# Work instruction
The lines below, from the one containing "This screenshot has height=344, width=545." through the one containing "Task: Switch to", should be set down exactly, with no pictures and nothing else.
=== Data for processing ===
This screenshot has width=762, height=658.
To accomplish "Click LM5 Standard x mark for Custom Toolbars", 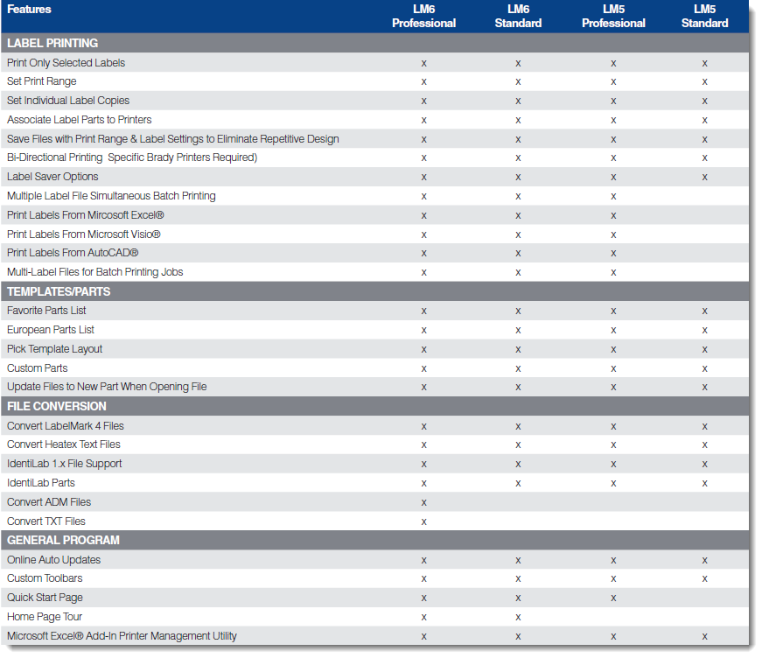I will [x=704, y=578].
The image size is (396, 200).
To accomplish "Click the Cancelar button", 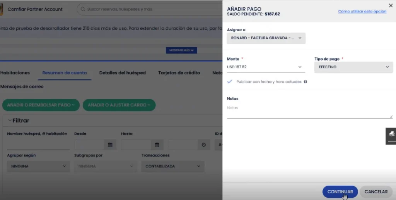I will coord(376,191).
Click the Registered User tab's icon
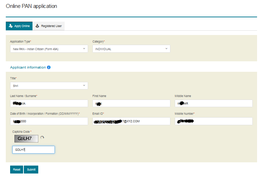Image resolution: width=265 pixels, height=180 pixels. (37, 26)
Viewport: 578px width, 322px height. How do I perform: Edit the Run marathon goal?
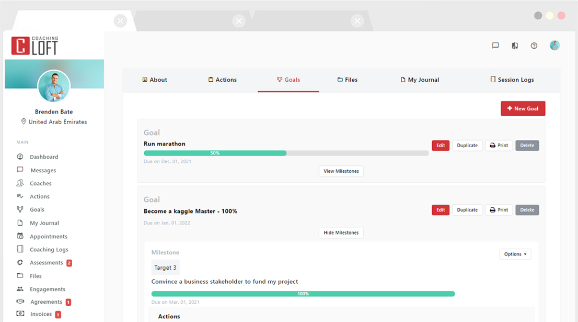[441, 146]
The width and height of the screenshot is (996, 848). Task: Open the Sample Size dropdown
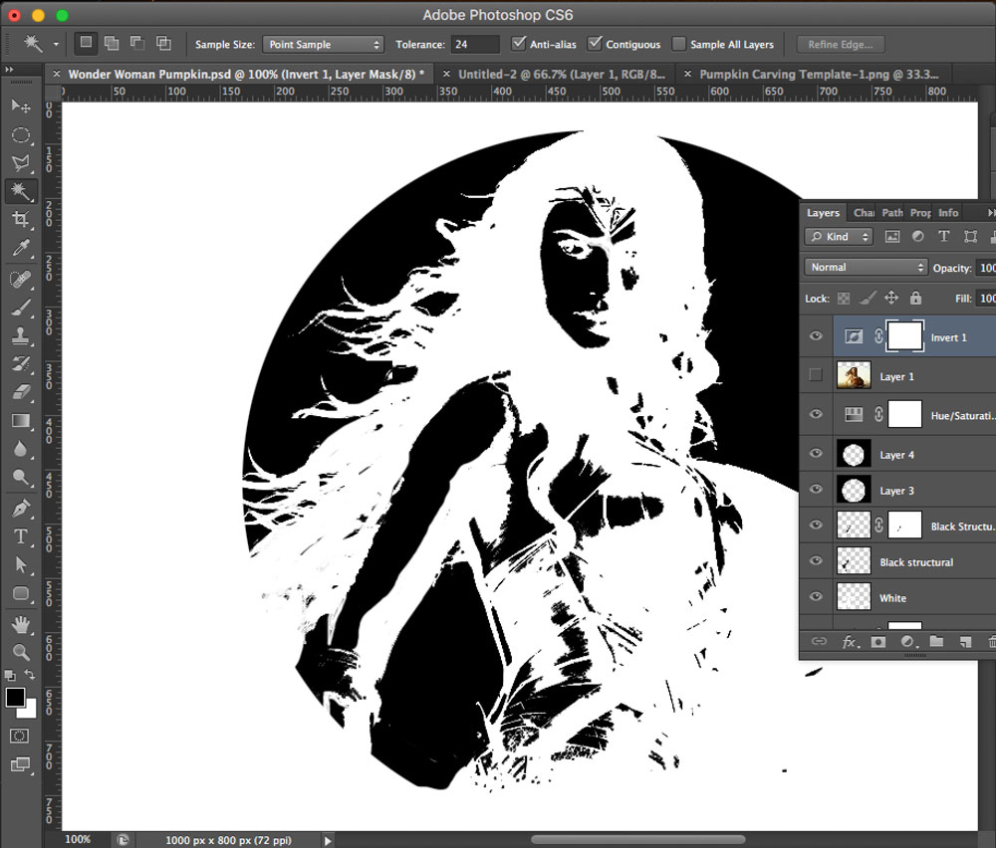pos(323,45)
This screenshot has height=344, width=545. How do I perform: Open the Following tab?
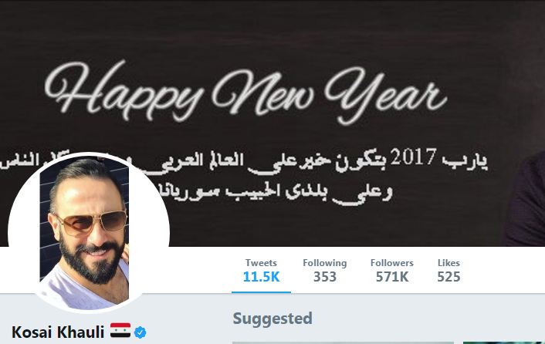[325, 271]
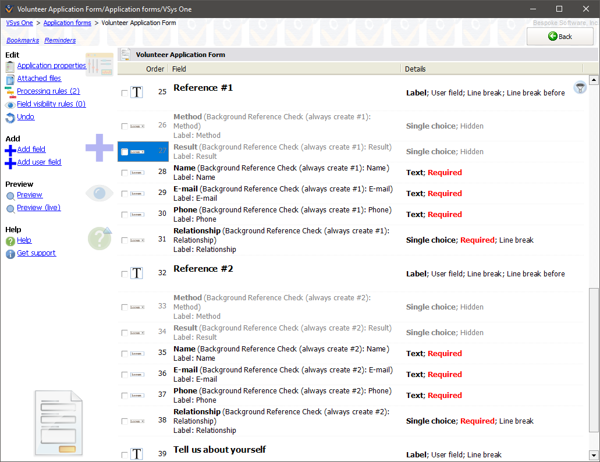Image resolution: width=600 pixels, height=462 pixels.
Task: Click the Details column header
Action: (416, 69)
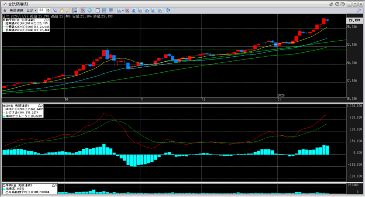Toggle the highlighted trend line drawing tool

coord(75,10)
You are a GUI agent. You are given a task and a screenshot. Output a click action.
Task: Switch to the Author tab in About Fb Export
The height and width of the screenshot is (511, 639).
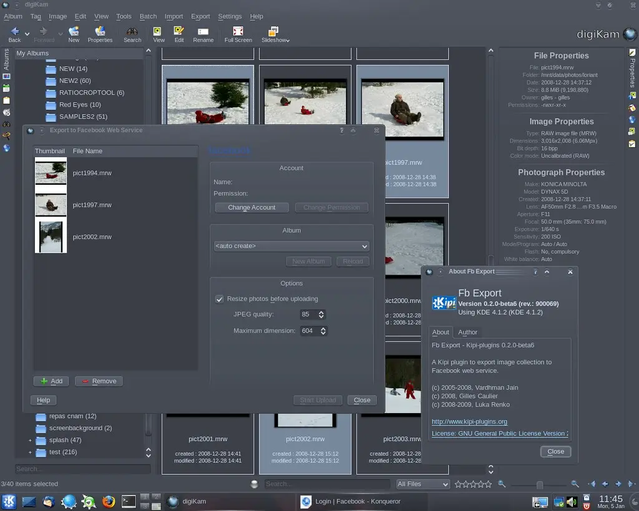(x=468, y=332)
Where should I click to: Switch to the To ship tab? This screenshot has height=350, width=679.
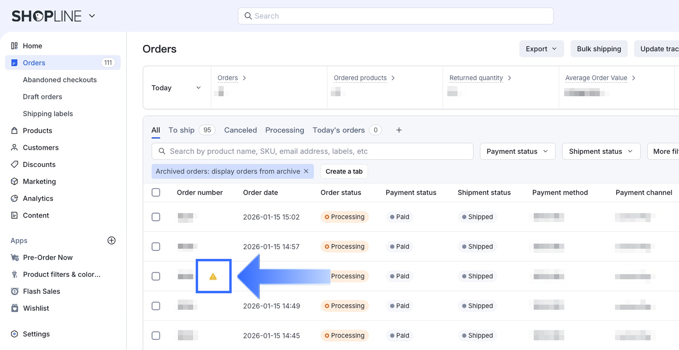181,130
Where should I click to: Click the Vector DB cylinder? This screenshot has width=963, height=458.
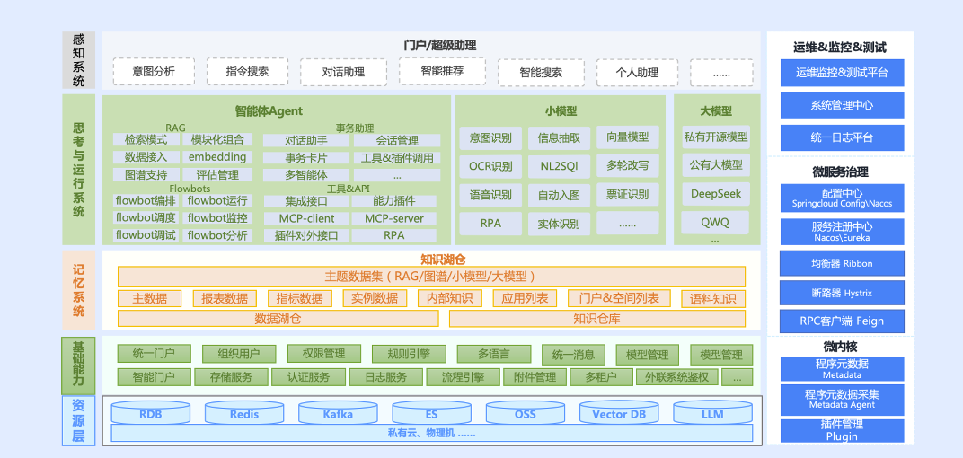[619, 414]
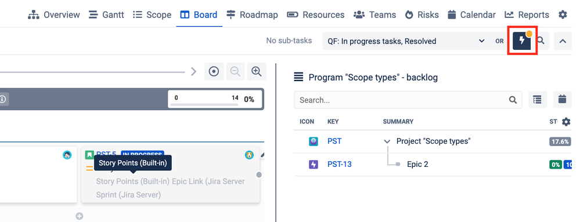Open the settings gear in top navigation

click(563, 14)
===
# Result for this exercise
This screenshot has height=344, width=545. How do I perform: Open the Following tab?
[325, 271]
Image resolution: width=600 pixels, height=462 pixels.
Task: Click the Details column header
Action: (416, 69)
Toggle the highlighted trend line drawing tool

coord(75,10)
You are a GUI agent. You are given a task and a screenshot. Output a click action.
Task: Switch to the Author tab in About Fb Export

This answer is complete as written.